On October 8th, Kentucky native John Pryor’s world was turned upside down, literally. Pryor was racing at Thornhill Dragway when his turbocharged ’97 Mustang lost traction and veered hard to the left of the racetrack where there was no retaining wall. That sudden move put Pryor and the ‘Louisville Slugger’ into a freshly tilled dirt field and a series of barrel rolls and flips, ultimately landing on it’s roof. John climbed from the wreckage unhurt and was determined to get the popular grudge Mustang back to his Louisville-based race shop to survey the damage.
That very next day, Pryor and a group of his close friends began the teardown and rebuild of Pryors’ dominant 26- and 28-inch turbocharged monster. Allen Richard, Mathew Dearinger, Mathew Richard, Timothy Brown, Gary Dugan, Al Mullins, Steve Oller, and Shawn Friedberg were all at Pryor’s shop until midnight on Sunday, thrashing away. Monday, the exact same crew was right back at it until the early morning hours, and this continued until the car was completed. Bivins Race Cars was a big part of the rebuild, making sure all was safe with the chassis.
UPR Products heard about Pryor’s crash and his mad thrash to get back on track and helped the team with a set of A-arms to replace those that were bent in the melee. Chuck’s Automotive in Shepardsville, Kentucky slapped the born-again Mustang on the machine and gave it a full alignment before it was loaded into the trailer and sent off to Greater Evansville Dragway in Chandler, Indiana for an OSCA event, just thirteen short days after ending up on his roof at Thornhill.
Pryor unloaded the beaten and battered rebuilt Louisville Slugger for the OSCA event and his first pass was straight down broadway in a quick fashion. As the night carried on, the team continued to get faster and faster until he landed in the winner’s circle in the 26-inch class over Sammy The Bull, driven and owned by Dave Buckley.
The team then rolled into US 60 Raceway in Hardinsburg, Kentucky for the Bilbrey Automotive Turkey Bash and came out swinging once again, double entering in both the 10.5-inch and 8.5-inch tire classes, as he has been known to do. Pryor wheeled his turbocharged 400 cubic inch mill to the final round in both categories with major conversions between the two classes, all while keeping composure behind the wheel. Pryor was defeated by Boost12 in 10.5 but grabbed another 8.5-inch tire victory, going back-to-back in less than a month and from black-and-blue to all smiles once again.

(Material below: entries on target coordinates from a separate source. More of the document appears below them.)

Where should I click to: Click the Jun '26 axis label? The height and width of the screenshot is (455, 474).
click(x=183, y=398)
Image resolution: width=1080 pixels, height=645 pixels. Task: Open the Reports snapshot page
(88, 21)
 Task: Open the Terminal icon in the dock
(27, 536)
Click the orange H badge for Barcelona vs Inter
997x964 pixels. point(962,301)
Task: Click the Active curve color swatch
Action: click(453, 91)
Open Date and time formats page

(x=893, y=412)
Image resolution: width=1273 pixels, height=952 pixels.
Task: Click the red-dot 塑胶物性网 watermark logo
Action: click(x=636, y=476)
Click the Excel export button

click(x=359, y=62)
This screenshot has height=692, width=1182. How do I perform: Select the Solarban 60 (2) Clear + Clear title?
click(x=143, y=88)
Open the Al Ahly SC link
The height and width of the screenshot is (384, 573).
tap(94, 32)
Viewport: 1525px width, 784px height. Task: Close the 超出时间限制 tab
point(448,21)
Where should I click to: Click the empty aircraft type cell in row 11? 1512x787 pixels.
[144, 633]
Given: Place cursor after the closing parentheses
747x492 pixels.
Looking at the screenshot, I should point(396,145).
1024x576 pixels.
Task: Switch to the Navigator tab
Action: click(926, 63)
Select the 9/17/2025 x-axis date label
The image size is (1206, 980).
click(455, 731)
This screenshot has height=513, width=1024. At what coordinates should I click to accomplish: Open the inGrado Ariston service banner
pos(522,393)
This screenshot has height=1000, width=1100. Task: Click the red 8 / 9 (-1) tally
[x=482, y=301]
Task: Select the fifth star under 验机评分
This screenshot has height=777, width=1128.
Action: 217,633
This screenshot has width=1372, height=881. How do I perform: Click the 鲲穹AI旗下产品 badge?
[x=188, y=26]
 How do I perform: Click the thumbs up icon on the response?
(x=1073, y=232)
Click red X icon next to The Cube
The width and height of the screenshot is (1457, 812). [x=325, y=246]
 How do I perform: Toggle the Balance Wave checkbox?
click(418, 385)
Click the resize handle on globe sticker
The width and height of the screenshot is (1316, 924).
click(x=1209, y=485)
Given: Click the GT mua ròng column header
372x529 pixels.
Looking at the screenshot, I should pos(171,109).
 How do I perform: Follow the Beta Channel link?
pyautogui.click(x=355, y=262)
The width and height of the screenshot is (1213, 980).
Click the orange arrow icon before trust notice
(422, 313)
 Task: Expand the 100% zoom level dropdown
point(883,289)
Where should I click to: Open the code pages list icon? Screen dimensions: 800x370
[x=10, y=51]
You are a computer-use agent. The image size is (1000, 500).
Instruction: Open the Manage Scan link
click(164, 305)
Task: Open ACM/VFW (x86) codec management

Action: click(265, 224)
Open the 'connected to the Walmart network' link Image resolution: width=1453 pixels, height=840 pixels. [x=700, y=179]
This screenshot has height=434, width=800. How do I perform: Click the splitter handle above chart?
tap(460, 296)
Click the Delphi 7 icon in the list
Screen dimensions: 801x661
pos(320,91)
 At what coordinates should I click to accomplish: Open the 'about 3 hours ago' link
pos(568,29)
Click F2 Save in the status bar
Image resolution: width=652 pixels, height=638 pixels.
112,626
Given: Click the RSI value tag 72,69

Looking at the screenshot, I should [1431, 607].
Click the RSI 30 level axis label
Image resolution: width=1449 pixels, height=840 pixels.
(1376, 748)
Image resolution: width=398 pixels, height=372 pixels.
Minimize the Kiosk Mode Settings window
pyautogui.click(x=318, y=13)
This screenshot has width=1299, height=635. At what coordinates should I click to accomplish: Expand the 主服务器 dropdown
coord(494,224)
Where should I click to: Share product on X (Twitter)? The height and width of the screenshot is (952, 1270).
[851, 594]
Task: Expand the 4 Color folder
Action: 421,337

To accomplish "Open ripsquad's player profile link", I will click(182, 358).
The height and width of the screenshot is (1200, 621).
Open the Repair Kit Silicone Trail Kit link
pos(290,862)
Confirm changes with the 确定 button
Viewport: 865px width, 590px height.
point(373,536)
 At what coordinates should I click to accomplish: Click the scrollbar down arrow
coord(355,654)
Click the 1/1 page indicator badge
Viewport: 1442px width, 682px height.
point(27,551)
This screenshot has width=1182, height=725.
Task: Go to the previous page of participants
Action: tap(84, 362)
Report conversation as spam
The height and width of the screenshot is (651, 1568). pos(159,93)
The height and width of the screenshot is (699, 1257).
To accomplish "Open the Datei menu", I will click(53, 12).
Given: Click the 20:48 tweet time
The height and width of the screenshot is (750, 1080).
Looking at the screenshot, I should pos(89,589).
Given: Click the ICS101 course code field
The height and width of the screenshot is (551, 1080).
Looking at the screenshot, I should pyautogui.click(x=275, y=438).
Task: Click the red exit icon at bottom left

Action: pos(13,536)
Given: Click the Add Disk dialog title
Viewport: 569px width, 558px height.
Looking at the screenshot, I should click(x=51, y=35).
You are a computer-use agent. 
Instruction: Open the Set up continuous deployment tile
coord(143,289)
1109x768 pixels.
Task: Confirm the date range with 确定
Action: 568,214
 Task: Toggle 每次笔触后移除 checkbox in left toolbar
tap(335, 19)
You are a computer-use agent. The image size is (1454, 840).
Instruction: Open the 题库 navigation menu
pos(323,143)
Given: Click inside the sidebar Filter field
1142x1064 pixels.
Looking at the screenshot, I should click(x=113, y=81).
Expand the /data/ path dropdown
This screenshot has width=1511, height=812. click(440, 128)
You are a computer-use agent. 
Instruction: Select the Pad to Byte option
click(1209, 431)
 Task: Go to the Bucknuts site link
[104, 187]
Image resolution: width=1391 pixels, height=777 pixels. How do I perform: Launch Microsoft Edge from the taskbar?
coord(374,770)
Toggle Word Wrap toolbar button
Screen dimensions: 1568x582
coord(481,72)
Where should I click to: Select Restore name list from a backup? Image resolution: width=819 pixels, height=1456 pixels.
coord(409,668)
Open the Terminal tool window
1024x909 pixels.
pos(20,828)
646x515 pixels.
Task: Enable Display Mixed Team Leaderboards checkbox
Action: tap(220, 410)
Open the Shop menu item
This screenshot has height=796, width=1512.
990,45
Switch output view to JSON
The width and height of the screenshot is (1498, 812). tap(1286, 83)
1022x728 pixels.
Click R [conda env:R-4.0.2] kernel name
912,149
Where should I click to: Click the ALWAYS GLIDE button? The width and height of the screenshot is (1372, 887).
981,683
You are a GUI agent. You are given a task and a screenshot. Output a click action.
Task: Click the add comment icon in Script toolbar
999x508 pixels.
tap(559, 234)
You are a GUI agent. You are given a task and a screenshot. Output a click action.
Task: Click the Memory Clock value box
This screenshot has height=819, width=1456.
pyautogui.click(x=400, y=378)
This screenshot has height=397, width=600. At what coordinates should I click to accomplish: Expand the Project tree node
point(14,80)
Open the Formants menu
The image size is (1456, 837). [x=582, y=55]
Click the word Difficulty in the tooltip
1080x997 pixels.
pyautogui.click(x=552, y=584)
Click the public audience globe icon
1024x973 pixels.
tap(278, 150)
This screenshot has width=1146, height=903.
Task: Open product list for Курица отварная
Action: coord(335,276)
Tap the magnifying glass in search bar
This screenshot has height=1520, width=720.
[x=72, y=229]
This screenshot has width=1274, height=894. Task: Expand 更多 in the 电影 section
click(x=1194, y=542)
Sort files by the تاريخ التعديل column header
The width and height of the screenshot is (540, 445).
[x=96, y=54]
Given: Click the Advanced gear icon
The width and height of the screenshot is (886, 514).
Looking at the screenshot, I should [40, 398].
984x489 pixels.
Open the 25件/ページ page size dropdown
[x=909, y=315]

Pryor explained that he had a ton of people to thank for the turnaround, including Bilbrey Automotive, CFM, Smith’s Excavating Service, Competition Automotive Machine and more for the continued support of his program, along with their assistance in the rebuild. Looking forward to 2017, John mentioned a possible upgrade in horsepower to be even more competitive in the no-time shootout game. John’s team caught a lot of attention by making such an impressive recovery from a wild accident to get right back to the winner’s circle — twice no less — proving the point that drag racing is a game of speed and skill, not just slick looks and shiny paint jobs.